A Recollection of 1939. H.M.S.

Evacuees.



War had been declared. I had experienced something of an anti-climax because there was so little evidence of a state of war. We had, it's true, seen a dogfight high up in the sky over the coast; but war has up to now meant to me terror, noise, eclat. I suppose I must ...
Cat1 Books-->Mistral Cat2 War-->World War 2

Mistral. Journal of the Mersea Island Society. January 1991. Page 57.
A Recollection of 1939. H.M.S.
Evacuees.

War had been declared. I had experienced something of an anti-climax because there was so little evidence of a state of war. We had, it's true, seen a dogfight high up in the sky over the coast; but war has up to now meant to me terror, noise, eclat. I suppose I must have got that idea from history books or tales from my old aunt, or my father who'd taken part in the "Great War".

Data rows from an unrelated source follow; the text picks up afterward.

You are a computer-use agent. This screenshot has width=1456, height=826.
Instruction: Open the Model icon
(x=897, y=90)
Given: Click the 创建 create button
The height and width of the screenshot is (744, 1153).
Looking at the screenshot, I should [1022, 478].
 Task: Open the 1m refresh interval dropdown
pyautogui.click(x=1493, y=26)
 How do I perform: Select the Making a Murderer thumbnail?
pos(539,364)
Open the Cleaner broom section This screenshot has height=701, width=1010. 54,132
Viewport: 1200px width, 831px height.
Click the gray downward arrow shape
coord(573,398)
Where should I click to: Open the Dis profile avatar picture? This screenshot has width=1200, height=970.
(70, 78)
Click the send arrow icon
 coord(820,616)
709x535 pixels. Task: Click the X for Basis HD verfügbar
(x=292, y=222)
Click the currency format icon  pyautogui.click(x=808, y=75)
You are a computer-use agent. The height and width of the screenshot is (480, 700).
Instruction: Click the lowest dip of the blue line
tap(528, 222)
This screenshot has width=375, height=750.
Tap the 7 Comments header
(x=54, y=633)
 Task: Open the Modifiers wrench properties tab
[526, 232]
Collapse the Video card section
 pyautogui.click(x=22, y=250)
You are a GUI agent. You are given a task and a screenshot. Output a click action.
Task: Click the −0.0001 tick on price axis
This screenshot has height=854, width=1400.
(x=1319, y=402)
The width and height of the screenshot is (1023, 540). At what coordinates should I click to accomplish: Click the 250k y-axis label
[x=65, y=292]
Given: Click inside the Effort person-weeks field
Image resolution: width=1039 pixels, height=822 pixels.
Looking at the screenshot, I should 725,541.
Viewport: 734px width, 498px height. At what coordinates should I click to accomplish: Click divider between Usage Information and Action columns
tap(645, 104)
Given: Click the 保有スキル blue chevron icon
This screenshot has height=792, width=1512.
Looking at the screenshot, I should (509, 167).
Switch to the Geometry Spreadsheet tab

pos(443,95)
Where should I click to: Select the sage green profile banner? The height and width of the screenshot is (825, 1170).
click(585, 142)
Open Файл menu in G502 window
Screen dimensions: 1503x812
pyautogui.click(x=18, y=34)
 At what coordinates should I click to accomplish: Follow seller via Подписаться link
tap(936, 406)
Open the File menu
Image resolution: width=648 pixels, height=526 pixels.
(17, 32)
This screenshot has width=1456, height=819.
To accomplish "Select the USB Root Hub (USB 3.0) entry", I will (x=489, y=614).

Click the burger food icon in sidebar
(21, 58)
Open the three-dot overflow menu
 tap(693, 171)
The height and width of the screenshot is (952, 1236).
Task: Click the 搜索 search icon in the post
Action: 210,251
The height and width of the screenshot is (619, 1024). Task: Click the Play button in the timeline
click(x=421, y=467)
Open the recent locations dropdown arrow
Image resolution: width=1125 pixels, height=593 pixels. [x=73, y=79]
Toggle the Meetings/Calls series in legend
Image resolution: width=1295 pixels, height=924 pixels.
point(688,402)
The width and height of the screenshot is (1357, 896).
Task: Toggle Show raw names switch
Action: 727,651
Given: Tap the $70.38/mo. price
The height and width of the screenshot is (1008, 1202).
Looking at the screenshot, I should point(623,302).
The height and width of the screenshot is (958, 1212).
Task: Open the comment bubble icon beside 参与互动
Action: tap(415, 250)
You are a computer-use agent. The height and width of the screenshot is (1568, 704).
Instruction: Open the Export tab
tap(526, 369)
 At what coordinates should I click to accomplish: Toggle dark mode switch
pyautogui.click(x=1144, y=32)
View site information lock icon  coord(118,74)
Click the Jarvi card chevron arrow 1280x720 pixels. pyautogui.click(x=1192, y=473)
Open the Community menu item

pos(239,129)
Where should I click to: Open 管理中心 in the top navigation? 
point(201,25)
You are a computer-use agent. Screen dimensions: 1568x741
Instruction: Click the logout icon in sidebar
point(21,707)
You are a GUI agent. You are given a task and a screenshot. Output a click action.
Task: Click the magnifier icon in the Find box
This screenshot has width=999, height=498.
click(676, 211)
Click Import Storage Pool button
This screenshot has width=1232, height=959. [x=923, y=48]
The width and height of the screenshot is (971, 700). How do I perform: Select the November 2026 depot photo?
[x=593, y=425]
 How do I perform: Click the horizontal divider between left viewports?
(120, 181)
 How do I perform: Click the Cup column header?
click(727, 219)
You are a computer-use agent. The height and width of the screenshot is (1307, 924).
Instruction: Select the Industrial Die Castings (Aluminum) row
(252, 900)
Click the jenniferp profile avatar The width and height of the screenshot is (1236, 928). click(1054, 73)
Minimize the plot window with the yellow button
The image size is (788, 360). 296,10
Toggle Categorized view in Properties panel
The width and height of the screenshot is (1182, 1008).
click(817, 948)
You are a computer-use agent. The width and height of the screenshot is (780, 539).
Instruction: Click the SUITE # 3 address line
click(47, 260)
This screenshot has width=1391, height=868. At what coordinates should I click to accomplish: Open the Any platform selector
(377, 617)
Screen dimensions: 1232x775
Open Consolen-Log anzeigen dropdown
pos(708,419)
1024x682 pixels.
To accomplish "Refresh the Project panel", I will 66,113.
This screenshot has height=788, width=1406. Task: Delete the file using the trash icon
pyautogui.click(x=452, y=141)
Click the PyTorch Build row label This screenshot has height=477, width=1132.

But now a climax seemed to be coming. The first batch of evacuees from East and West Ham were arriving on the island off the Essex coast where we lived. I had recently passed my first driving test, and was to be a Billeting Officer, collecting children from the Chapel Hall and conveying them to their new homes. I had been instructed to choose two "nice children" for our own home. This extraordinary commission, and the talk and relative excitement in a normally phlegmatic village, fills me now with wonder. To speak of 'batches' of children, and of 'choosing' some, immediately suggests that the children were, not frightened, lonely, homesick beings, but things, articles for sale. Even the most unwilling and unsuitable householders on the island had been informed that they were to make room for as many children as their living space permitted, so, instead of arguments as to whether or not they would take children, it was now an unseemly scramble for the best-looking ones. I wonder how may householders who had come to view the arrival had this uppermost in their minds, or had room for the feelings of pity and sympathy that the sight of the children must have aroused. I remember them now - lines of pathetic little humans, dressed in clothes that were too hot for the late summer weather; each with a name label, and a gas mask hanging round his neck - children mostly under eleven years, some crying, some bewildered, some interested in their new surroundings, some protesting that they wanted to go home again, some old and wise enough to know that that was futile; clutching the hands of younger sisters and brothers, hoping perhaps to find a kindly, or familiar, face.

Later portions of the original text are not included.